Thompson gave no word on when The Weekly will launch, after its premiere was pushed back into 2019. The series will be produced by The New York Times and Left/Right, a Red Arrow Studios company co-founded by Ken Druckerman and Banks Tarver. In addition to the FX’s linear telecast and Hulu’s second window, episodes will also be available to view on FX’s VOD services, FXNOW and FX+.
Thompson told the investors conference that branching out into podcasting and TV aims at sustaining digital subscriber growth at the Times that spiked in the wake of President Donald Trump’s election in 2016, but has since reached a plateau before starting to recently trend up again.
“When after the 2016 election, we saw a very significant — transient — but very significant acceleration in the model, that was great. But what would it take to deliver that or higher rates of acquisition of new subscribers, organically,” and not rely on Trump to bring in new subscribers, he said of his digital foray into new revenue streams.

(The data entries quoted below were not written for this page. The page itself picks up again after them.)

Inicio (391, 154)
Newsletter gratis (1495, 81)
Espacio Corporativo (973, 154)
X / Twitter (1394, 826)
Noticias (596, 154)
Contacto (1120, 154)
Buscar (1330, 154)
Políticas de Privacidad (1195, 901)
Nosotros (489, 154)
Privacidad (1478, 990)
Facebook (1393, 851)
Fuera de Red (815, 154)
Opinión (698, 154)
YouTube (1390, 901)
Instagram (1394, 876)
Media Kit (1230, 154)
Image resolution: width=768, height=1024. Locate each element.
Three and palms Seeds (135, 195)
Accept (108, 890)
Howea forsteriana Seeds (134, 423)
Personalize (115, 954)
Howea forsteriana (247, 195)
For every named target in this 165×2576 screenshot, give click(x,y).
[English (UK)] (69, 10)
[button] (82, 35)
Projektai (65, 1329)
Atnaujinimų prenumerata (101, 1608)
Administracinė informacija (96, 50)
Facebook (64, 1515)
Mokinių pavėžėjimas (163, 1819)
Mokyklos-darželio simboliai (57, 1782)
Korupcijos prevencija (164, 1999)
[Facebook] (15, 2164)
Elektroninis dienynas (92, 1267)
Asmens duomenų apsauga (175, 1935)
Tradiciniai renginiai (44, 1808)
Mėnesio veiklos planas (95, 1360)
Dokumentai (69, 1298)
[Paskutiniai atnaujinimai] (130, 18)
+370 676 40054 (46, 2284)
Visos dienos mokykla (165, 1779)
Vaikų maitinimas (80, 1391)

But while Thompson stressed getting TV viewers to sample The Weekly on FX and Hulu was a way to sign up new digital subscribers, the goal was not to getting the Times‘ storytelling talent and content onto as many digital platforms as possible. He instead applauded HBO and Netflix for focusing on offering quality content to subscribers to sustain their own business models.
“They can see that’s how you punch through in pay TV. People have to come to you,” Thompson told the investors conference. The exec conceded, however, that, unlike HBO and Netflix, many consumers that register with the Times but have yet to subscribe do sample some of its news content for free.
“But we are pretty insistent that someone who really wants to consume a lot of our content ultimately will get into a registered, logged-on and subscriber relationship with us,” Thompson said.